[Collected data entries]
##########

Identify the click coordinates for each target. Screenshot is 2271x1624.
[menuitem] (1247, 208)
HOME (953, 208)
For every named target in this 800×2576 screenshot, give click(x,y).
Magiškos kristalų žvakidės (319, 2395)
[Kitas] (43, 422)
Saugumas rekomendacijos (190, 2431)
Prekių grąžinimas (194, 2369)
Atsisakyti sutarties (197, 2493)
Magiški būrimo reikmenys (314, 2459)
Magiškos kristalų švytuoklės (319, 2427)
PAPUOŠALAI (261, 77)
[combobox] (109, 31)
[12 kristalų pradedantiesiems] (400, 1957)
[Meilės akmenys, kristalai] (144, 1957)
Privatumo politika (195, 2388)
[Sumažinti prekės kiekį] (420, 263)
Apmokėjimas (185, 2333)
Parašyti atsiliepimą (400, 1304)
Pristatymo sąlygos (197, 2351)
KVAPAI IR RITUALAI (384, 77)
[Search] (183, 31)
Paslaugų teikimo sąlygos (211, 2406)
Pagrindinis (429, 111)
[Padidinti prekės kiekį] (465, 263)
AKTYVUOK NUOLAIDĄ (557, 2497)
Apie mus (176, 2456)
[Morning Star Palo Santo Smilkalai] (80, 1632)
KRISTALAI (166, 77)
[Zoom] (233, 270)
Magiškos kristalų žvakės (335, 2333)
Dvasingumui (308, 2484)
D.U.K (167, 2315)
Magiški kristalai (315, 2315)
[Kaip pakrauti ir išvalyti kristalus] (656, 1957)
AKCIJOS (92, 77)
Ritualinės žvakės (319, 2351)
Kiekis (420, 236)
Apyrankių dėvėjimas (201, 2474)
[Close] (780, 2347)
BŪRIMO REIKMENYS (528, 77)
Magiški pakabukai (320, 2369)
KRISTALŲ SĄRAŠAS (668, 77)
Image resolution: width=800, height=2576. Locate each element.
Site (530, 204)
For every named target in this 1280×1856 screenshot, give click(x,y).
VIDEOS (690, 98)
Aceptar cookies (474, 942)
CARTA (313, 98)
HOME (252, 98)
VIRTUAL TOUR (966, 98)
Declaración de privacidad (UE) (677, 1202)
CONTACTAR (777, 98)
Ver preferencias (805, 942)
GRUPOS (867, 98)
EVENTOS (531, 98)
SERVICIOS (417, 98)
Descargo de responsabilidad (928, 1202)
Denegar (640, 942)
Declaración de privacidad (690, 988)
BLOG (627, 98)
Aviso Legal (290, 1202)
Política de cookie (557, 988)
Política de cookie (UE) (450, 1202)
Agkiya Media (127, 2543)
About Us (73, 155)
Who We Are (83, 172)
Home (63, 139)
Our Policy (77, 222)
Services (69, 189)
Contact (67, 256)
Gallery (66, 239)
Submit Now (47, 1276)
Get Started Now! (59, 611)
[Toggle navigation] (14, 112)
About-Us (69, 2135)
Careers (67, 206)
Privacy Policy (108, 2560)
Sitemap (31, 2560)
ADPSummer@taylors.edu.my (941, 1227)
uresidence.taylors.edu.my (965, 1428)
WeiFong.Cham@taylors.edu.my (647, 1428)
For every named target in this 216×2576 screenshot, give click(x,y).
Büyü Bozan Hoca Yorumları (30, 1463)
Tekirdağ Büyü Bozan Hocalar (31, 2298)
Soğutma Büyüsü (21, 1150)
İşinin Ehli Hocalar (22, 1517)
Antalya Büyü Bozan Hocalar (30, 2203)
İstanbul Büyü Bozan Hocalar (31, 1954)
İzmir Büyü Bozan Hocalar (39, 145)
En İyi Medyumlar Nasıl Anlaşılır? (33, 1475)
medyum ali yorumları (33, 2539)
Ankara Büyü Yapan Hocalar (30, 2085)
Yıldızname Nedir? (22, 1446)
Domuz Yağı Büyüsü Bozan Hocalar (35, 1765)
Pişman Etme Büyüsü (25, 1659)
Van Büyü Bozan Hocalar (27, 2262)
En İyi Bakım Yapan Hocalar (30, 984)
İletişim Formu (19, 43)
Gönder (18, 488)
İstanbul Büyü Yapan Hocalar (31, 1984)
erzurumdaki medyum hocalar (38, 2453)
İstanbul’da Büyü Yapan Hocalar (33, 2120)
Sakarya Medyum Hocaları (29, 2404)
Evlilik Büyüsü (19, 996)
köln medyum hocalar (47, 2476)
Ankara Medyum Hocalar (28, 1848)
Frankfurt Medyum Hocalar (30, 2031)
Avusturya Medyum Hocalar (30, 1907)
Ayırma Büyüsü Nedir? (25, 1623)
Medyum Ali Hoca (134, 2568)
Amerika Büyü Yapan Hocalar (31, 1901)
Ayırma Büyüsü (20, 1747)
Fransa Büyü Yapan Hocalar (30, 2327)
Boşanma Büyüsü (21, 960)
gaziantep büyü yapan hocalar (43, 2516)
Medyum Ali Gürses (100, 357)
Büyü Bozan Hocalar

##########

- The task
From the first line to the last, copy the records exactly as they appear above.

- Result below
Identify the click coordinates for each target. Screenshot is 2271x1624.
[menuitem] (1247, 208)
HOME (953, 208)
For every named target in this 800×2576 screenshot, give click(x,y).
Magiškos kristalų žvakidės (319, 2395)
[Kitas] (43, 422)
Saugumas rekomendacijos (190, 2431)
Prekių grąžinimas (194, 2369)
Atsisakyti sutarties (197, 2493)
Magiški būrimo reikmenys (314, 2459)
Magiškos kristalų švytuoklės (319, 2427)
PAPUOŠALAI (261, 77)
[combobox] (109, 31)
[12 kristalų pradedantiesiems] (400, 1957)
[Meilės akmenys, kristalai] (144, 1957)
Privatumo politika (195, 2388)
[Sumažinti prekės kiekį] (420, 263)
Apmokėjimas (185, 2333)
Parašyti atsiliepimą (400, 1304)
Pristatymo sąlygos (197, 2351)
KVAPAI IR RITUALAI (384, 77)
[Search] (183, 31)
Paslaugų teikimo sąlygos (211, 2406)
Pagrindinis (429, 111)
[Padidinti prekės kiekį] (465, 263)
AKTYVUOK NUOLAIDĄ (557, 2497)
Apie mus (176, 2456)
[Morning Star Palo Santo Smilkalai] (80, 1632)
KRISTALAI (166, 77)
[Zoom] (233, 270)
Magiškos kristalų žvakės (335, 2333)
Dvasingumui (308, 2484)
D.U.K (167, 2315)
Magiški kristalai (315, 2315)
[Kaip pakrauti ir išvalyti kristalus] (656, 1957)
AKCIJOS (92, 77)
Ritualinės žvakės (319, 2351)
Kiekis (420, 236)
Apyrankių dėvėjimas (201, 2474)
[Close] (780, 2347)
BŪRIMO REIKMENYS (528, 77)
Magiški pakabukai (320, 2369)
KRISTALŲ SĄRAŠAS (668, 77)
Image resolution: width=800, height=2576. Locate each element.
Site (530, 204)
For every named target in this 1280×1856 screenshot, give click(x,y).
VIDEOS (690, 98)
Aceptar cookies (474, 942)
CARTA (313, 98)
HOME (252, 98)
VIRTUAL TOUR (966, 98)
Declaración de privacidad (UE) (677, 1202)
CONTACTAR (777, 98)
Ver preferencias (805, 942)
GRUPOS (867, 98)
EVENTOS (531, 98)
SERVICIOS (417, 98)
Descargo de responsabilidad (928, 1202)
Denegar (640, 942)
Declaración de privacidad (690, 988)
BLOG (627, 98)
Aviso Legal (290, 1202)
Política de cookie (557, 988)
Política de cookie (UE) (450, 1202)
Agkiya Media (127, 2543)
About Us (73, 155)
Who We Are (83, 172)
Home (63, 139)
Our Policy (77, 222)
Services (69, 189)
Contact (67, 256)
Gallery (66, 239)
Submit Now (47, 1276)
Get Started Now! (59, 611)
[Toggle navigation] (14, 112)
About-Us (69, 2135)
Careers (67, 206)
Privacy Policy (108, 2560)
Sitemap (31, 2560)
ADPSummer@taylors.edu.my (941, 1227)
uresidence.taylors.edu.my (965, 1428)
WeiFong.Cham@taylors.edu.my (647, 1428)
For every named target in this 216×2576 screenshot, give click(x,y).
Büyü Bozan Hoca Yorumları (30, 1463)
Tekirdağ Büyü Bozan Hocalar (31, 2298)
Soğutma Büyüsü (21, 1150)
İşinin Ehli Hocalar (22, 1517)
Antalya Büyü Bozan Hocalar (30, 2203)
İstanbul Büyü Bozan Hocalar (31, 1954)
İzmir Büyü Bozan Hocalar (39, 145)
En İyi Medyumlar Nasıl Anlaşılır? (33, 1475)
medyum ali yorumları (33, 2539)
Ankara Büyü Yapan Hocalar (30, 2085)
Yıldızname Nedir? (22, 1446)
Domuz Yağı Büyüsü Bozan Hocalar (35, 1765)
Pişman Etme Büyüsü (25, 1659)
Van Büyü Bozan Hocalar (27, 2262)
En İyi Bakım Yapan Hocalar (30, 984)
İletişim Formu (19, 43)
Gönder (18, 488)
İstanbul Büyü Yapan Hocalar (31, 1984)
erzurumdaki medyum hocalar (38, 2453)
İstanbul’da Büyü Yapan Hocalar (33, 2120)
Sakarya Medyum Hocaları (29, 2404)
Evlilik Büyüsü (19, 996)
köln medyum hocalar (47, 2476)
Ankara Medyum Hocalar (28, 1848)
Frankfurt Medyum Hocalar (30, 2031)
Avusturya Medyum Hocalar (30, 1907)
Ayırma Büyüsü Nedir? (25, 1623)
Medyum Ali Hoca (134, 2568)
Amerika Büyü Yapan Hocalar (31, 1901)
Ayırma Büyüsü (20, 1747)
Fransa Büyü Yapan Hocalar (30, 2327)
Boşanma Büyüsü (21, 960)
gaziantep büyü yapan hocalar (43, 2516)
Medyum Ali Gürses (100, 357)
Büyü Bozan Hocalar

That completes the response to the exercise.